Stored records
──────────────────────────────
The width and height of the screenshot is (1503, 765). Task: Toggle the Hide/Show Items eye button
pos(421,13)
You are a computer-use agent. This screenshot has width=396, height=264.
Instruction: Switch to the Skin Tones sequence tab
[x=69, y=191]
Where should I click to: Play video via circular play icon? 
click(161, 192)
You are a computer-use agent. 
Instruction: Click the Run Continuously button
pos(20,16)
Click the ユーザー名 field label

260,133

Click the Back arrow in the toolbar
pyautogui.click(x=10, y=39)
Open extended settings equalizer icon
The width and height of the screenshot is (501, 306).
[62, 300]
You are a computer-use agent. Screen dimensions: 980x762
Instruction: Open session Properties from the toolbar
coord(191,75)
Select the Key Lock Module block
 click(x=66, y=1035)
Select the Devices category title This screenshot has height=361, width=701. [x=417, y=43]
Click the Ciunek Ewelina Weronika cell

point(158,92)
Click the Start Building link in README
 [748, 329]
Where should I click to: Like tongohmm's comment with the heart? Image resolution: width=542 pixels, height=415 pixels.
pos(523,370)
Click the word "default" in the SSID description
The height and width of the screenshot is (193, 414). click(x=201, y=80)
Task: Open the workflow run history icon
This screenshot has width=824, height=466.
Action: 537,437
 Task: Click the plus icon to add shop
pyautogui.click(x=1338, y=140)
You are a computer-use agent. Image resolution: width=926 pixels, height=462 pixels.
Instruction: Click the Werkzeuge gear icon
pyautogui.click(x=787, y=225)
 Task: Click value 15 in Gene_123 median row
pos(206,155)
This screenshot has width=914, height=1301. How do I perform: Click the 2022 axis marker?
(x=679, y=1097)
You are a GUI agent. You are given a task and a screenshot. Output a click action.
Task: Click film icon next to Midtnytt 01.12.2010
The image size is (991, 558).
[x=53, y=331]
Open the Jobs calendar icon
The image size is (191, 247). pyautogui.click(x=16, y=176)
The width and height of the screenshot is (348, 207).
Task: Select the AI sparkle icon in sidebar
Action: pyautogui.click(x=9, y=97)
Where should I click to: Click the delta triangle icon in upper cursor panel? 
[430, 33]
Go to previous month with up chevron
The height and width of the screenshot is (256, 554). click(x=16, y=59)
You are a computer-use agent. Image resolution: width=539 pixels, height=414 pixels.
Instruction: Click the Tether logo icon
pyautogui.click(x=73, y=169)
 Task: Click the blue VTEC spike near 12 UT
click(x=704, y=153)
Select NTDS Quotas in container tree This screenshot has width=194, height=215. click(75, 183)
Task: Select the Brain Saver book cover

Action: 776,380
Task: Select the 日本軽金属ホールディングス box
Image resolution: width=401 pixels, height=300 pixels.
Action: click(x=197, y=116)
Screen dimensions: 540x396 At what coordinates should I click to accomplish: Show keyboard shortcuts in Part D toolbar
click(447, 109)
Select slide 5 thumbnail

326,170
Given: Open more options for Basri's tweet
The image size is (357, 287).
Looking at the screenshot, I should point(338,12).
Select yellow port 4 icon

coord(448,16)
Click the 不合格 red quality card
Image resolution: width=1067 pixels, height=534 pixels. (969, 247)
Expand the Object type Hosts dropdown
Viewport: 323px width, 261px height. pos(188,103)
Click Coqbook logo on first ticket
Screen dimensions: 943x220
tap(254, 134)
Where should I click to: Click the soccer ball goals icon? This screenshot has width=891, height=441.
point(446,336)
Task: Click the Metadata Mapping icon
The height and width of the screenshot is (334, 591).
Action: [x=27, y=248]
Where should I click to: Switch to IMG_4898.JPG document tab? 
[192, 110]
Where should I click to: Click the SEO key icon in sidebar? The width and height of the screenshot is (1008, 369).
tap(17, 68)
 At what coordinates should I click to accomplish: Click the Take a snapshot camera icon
──────────────────────────────
WHAT THIS TASK INVOLVES:
When you answer, set down the entries above precisely as they read.

YOUR RESPONSE:
The width and height of the screenshot is (1503, 765). Task: Toggle the Hide/Show Items eye button
pos(421,13)
You are a computer-use agent. This screenshot has width=396, height=264.
Instruction: Switch to the Skin Tones sequence tab
[x=69, y=191]
Where should I click to: Play video via circular play icon? 
click(161, 192)
You are a computer-use agent. 
Instruction: Click the Run Continuously button
pos(20,16)
Click the ユーザー名 field label

260,133

Click the Back arrow in the toolbar
pyautogui.click(x=10, y=39)
Open extended settings equalizer icon
The width and height of the screenshot is (501, 306).
[62, 300]
You are a computer-use agent. Screen dimensions: 980x762
Instruction: Open session Properties from the toolbar
coord(191,75)
Select the Key Lock Module block
 click(x=66, y=1035)
Select the Devices category title This screenshot has height=361, width=701. [x=417, y=43]
Click the Ciunek Ewelina Weronika cell

point(158,92)
Click the Start Building link in README
 [748, 329]
Where should I click to: Like tongohmm's comment with the heart? Image resolution: width=542 pixels, height=415 pixels.
pos(523,370)
Click the word "default" in the SSID description
The height and width of the screenshot is (193, 414). click(x=201, y=80)
Task: Open the workflow run history icon
This screenshot has width=824, height=466.
Action: 537,437
 Task: Click the plus icon to add shop
pyautogui.click(x=1338, y=140)
You are a computer-use agent. Image resolution: width=926 pixels, height=462 pixels.
Instruction: Click the Werkzeuge gear icon
pyautogui.click(x=787, y=225)
 Task: Click value 15 in Gene_123 median row
pos(206,155)
This screenshot has width=914, height=1301. How do I perform: Click the 2022 axis marker?
(x=679, y=1097)
You are a GUI agent. You are given a task and a screenshot. Output a click action.
Task: Click film icon next to Midtnytt 01.12.2010
The image size is (991, 558).
[x=53, y=331]
Open the Jobs calendar icon
The image size is (191, 247). pyautogui.click(x=16, y=176)
The width and height of the screenshot is (348, 207).
Task: Select the AI sparkle icon in sidebar
Action: pyautogui.click(x=9, y=97)
Where should I click to: Click the delta triangle icon in upper cursor panel? 
[430, 33]
Go to previous month with up chevron
The height and width of the screenshot is (256, 554). click(x=16, y=59)
You are a computer-use agent. Image resolution: width=539 pixels, height=414 pixels.
Instruction: Click the Tether logo icon
pyautogui.click(x=73, y=169)
 Task: Click the blue VTEC spike near 12 UT
click(x=704, y=153)
Select NTDS Quotas in container tree This screenshot has width=194, height=215. click(75, 183)
Task: Select the Brain Saver book cover

Action: 776,380
Task: Select the 日本軽金属ホールディングス box
Image resolution: width=401 pixels, height=300 pixels.
Action: click(x=197, y=116)
Screen dimensions: 540x396 At what coordinates should I click to accomplish: Show keyboard shortcuts in Part D toolbar
click(447, 109)
Select slide 5 thumbnail

326,170
Given: Open more options for Basri's tweet
The image size is (357, 287).
Looking at the screenshot, I should point(338,12).
Select yellow port 4 icon

coord(448,16)
Click the 不合格 red quality card
Image resolution: width=1067 pixels, height=534 pixels. (969, 247)
Expand the Object type Hosts dropdown
Viewport: 323px width, 261px height. pos(188,103)
Click Coqbook logo on first ticket
Screen dimensions: 943x220
tap(254, 134)
Where should I click to: Click the soccer ball goals icon? This screenshot has width=891, height=441.
point(446,336)
Task: Click the Metadata Mapping icon
The height and width of the screenshot is (334, 591).
Action: [x=27, y=248]
Where should I click to: Switch to IMG_4898.JPG document tab? 
[192, 110]
Where should I click to: Click the SEO key icon in sidebar? The width and height of the screenshot is (1008, 369).
tap(17, 68)
 At what coordinates should I click to accomplish: Click the Take a snapshot camera icon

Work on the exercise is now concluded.